About that time, Moreau decided he was still going to attend his former Raiders teammate A.J. Cole’s wedding. He just had to get a bit of an awkward phone call out of the way first.
“I wanted to let them know that everything was going on,” Moreau said. “They were getting married in like eight days and I was coming to their wedding, and I don’t know, I didn’t want in some weird and twisted way for them to think I was trying to make this about me.
“… I was like, hey, I want you guys to know I’m coming to support you guys and be happy with you guys. I’m going to get s**t-faced with you guys and we’re going to have a blast. Unfortunately, I have cancer and I’m going to have to tweet it out in the next two days.”
He went. He let people in on his secret, that he had cancer and he did not yet fully know what he was in for. He spoke with another guest at the wedding whose brother had Hodgkin’s Lymphoma, and he peppered him with questions about chemotherapy.
“It’s starting to weigh on me now,” Moreau said “It’s about to be real. It’s about to be really real. And that sucks. I’m just kind of counting my days. Then I get a call from my oncologist.”
Back in New Orleans, the results were in.
“‘It’s a more rare form — it’s Nodular Lymphocyte-predominant,’” Moreau recalled hearing from his doctor. “And I’m like, ‘Oh, rare cancer. Cool. That’s great. Perfect.’ He goes, ‘It actually might work out for you.
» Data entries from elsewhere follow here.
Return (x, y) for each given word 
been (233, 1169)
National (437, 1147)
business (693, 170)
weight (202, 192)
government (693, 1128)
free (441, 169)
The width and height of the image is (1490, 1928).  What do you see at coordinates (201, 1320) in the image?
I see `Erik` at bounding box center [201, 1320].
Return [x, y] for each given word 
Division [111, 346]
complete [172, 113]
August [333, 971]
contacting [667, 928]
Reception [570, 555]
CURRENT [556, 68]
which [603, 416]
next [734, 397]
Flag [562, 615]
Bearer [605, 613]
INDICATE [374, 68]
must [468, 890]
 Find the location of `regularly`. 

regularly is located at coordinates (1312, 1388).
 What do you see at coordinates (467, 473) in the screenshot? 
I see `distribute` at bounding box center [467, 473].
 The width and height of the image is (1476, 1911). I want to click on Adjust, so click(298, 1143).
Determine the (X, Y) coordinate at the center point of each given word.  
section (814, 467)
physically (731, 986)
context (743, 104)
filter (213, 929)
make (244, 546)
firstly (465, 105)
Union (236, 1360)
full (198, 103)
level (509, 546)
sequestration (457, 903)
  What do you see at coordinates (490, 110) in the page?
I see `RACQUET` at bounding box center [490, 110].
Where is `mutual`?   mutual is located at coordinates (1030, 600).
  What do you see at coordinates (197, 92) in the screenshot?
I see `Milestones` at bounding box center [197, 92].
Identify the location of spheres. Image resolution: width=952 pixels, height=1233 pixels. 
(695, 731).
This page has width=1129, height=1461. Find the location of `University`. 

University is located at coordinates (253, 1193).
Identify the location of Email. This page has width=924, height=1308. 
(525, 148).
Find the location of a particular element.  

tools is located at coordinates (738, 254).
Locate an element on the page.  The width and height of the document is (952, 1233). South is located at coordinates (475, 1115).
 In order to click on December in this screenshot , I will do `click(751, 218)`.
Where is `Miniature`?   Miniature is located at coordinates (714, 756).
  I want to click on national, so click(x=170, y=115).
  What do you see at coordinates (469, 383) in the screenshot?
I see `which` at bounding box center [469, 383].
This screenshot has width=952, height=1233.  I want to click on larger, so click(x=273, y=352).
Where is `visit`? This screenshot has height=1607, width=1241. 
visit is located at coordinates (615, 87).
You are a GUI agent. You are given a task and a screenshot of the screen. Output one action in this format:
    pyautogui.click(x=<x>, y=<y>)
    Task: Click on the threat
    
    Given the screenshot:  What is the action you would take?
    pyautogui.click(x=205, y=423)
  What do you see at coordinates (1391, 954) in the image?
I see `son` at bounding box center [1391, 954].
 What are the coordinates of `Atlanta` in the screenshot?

You might have limited chemo if not any at all. … You might not miss anything. You might not miss a game.’”
Here, Moreau smiled, “This is electric.”
He started writing down notes, “misspelling every medical term, just trying to get all the information just so I could start relaying stuff,” he said.
The more he learned, the more excited he got. Nodular Lymphocyte-Predominant Hodgkin’s Lymphoma (NLPHL) is a highly treatable form of the disease. In Moreau’s case, that meant four sessions receiving doses of Rituximab, a monoclonal antibody, and no chemotherapy.
“That’s all I needed,” Moreau said. “I went out, I’m going for a run — ah, my shoulder still hurts! It’s like, oh, let’s get it! This is awesome! This is unbelievable.”
The first treatment session had him attached to an IV drip for nine hours. The subsequent ones were much shorter and easier, requiring a shot to the subcutaneous fat in his abdomen.
A day after his fourth and final session, he signed with the Saints.
***
Dramatic probably isn’t the right word to describe the change in Moreau’s outlook on life. He’s not literally stopping to smell flowers or anything like that. But he is a different person now than he was March 17, before nonsense-sounding things like NLPHL or Rituximab had any meaning for him.
Moreau cited a 2005 study from the National Science Foundation that posited that, of the tens of thousands of thoughts the average human being has in a day, 80% are negative. It’s subtle, but he notices himself feeling gratitude now where he once experienced negative emotions.
“But it’s not just gratitude; it’s making the most of the time you have and doing meaningful things that help move the needle in the way you want to be, not being the selfish little clod that complains when the world doesn’t devote itself to making you happy,” Moreau said.
So Moreau is sharing his story, unpleasant though it was, because he knows people will listen because of who he is, and because he is living proof of the value of a doctor getting their hands on you and taking a peek under the hood.
“That’s the best way to fight cancer is to find out early that you have it,” Moreau said. “That’s the most effective way. That’s the entire mission statement. That’s the whole code.
“It’s like trying to block a great pass rusher — I don’t know if you can stop him, but you can sure as s**t slow him down. Get on him early, get on him often and fight your ass off.”